D'une part, les contribuables qui ne déclaraient pas un compte à l'étranger étaient jusqu'ici soumis à une amende, indépendamment d'un éventuel redressement fiscal. Cette amende était exprimée soit en montants forfaitaires soit en proportion des avoirs : 5 % lorsqu'ils dépassaient 50 000 euros. Le Conseil constitutionnel a récemment censuré cette amende proportionnelle. La non-déclaration d'un compte à l'étranger restant une infraction grave, les pénalités fiscales en cas de redressement effectif seront désormais automatiquement de 80 % si les fonds figurent sur un compte non déclaré à l'étranger, contre 40 % la plupart du temps aujourd'hui.

D'autre part, le Conseil constitutionnel a censuré, pour rupture du principe d'égalité, l'exonération de la taxe de 3 % dont bénéficiaient les groupes fiscalement intégrés. J'ai lu trop d'erreurs d'interprétation sur ce point : rappelons que le Conseil n'a pas censuré la taxe de 3 %, contrairement à ce qu'ont écrit certains observateurs ; il a seulement supprimé l'exonération de cette taxe pour les groupes fiscalement intégrés – les filiales de groupes étrangers détenues dans des conditions comparables en étaient privées. Nous avions jusqu'au 1er janvier pour corriger les choses, faute de quoi l'État se retrouverait à percevoir des recettes disproportionnées par rapport aux capacités des acteurs économiques. Pour épargner aux grandes entreprises françaises une hausse d'impôt de 3,6 milliards, tout en respectant le principe d'égalité, l'exonération sera étendue, si vous l'acceptez, aux distributions des filiales françaises de groupes étrangers dès lors que le critère de détention de 95 % sera respecté.

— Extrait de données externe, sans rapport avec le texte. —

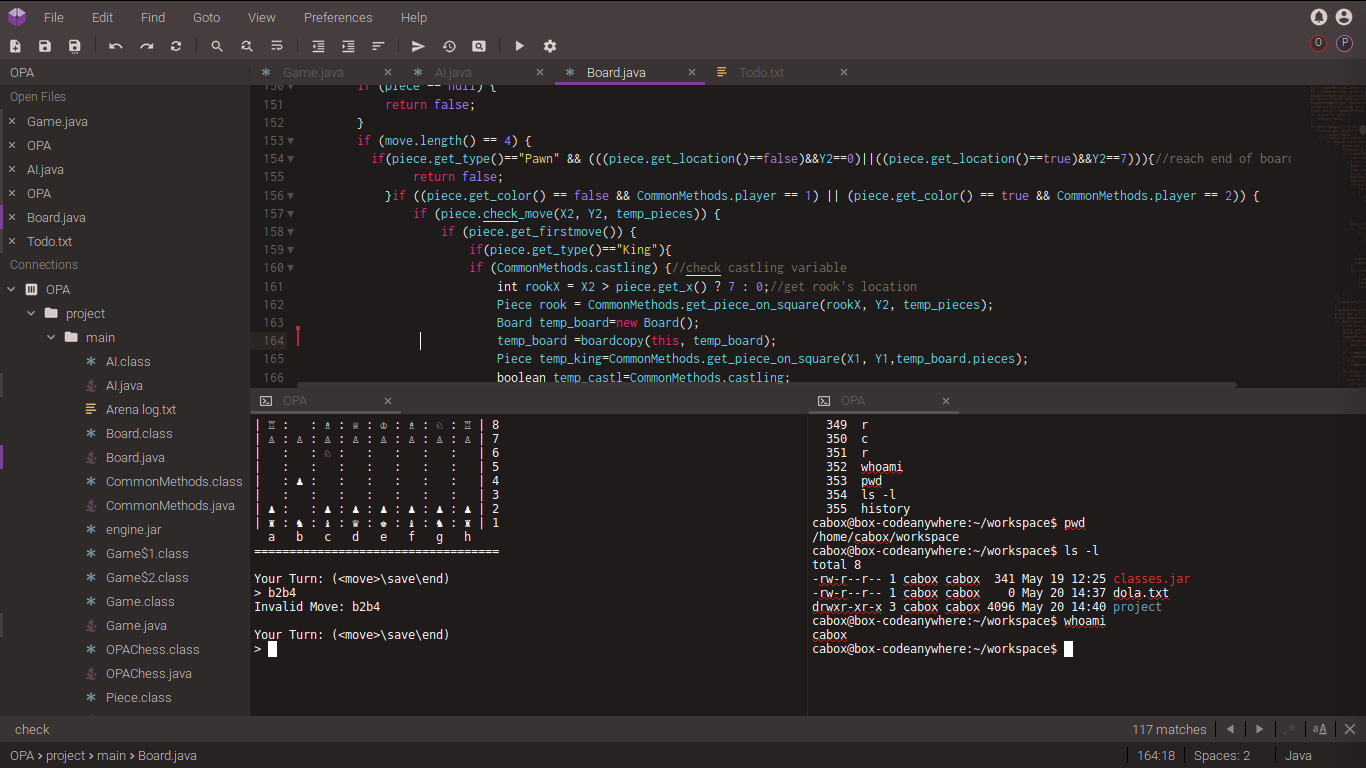Viewport: 1366px width, 768px height.
Task: Fold code at line 157 arrow
Action: 291,214
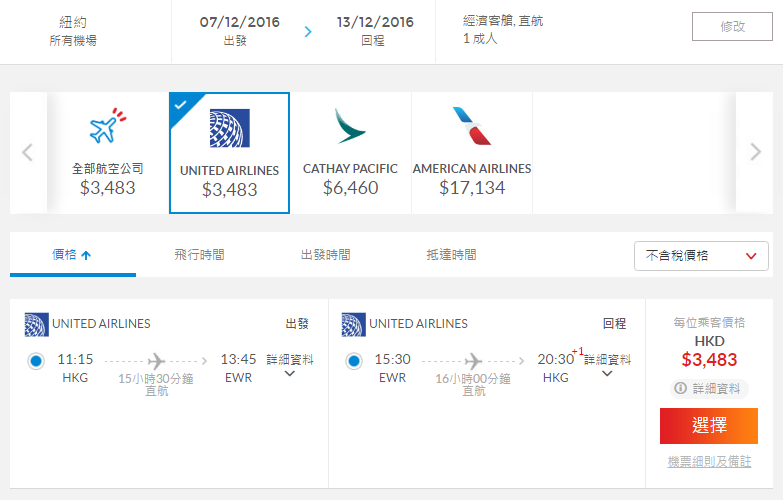Screen dimensions: 783x500
Task: Toggle the United Airlines checkmark corner
Action: (181, 105)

La neutralité budgétaire de cette réforme est assurée par la création d'un acompte de contribution sociale de solidarité des sociétés (C3S) sur les très grandes entreprises et elles seules.

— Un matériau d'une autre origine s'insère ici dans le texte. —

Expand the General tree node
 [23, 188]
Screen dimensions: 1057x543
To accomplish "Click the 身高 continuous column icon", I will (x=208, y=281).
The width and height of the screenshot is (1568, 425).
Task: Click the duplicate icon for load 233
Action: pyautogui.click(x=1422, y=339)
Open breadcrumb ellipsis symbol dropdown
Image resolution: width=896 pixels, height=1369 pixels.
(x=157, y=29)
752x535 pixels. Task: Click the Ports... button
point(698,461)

Ce projet de loi renforce également nos politiques publiques en matière de développement économique, de logement et d'environnement. Je ne citerai que deux mesures à cet égard. Ce PLFR met en place le compte PME innovation (CPI), qui vise à inciter les entrepreneurs vendant les titres de leur société à réinvestir le produit de leur vente dans des PME ou des entreprises innovantes et à les accompagner, en apportant à la fois leurs capitaux, leur expérience d'entrepreneur et leurs réseaux. La contrepartie fiscale de cet accompagnement sera un report de la taxation des plus-values, jusqu'à la sortie du compte, avec une compensation entre les plus-values et les moins-values.

Suivant les orientations de la loi du 17 août 2015 relative à la transition énergétique pour la croissance verte, ce PLFR fixe aussi une trajectoire jusqu'en 2025 de la composante « déchets » de la taxe générale sur les activités polluantes (TGAP). Il est particulièrement utile de donner une visibilité à moyen terme aux opérateurs économiques, comme nous l'avons fait avec la contribution climat-énergie.

Voilà une présentation aussi synthétique que possible de ce texte très riche qui entend poursuivre les réformes, soutenir la croissance et contribuer au redressement de nos comptes publics.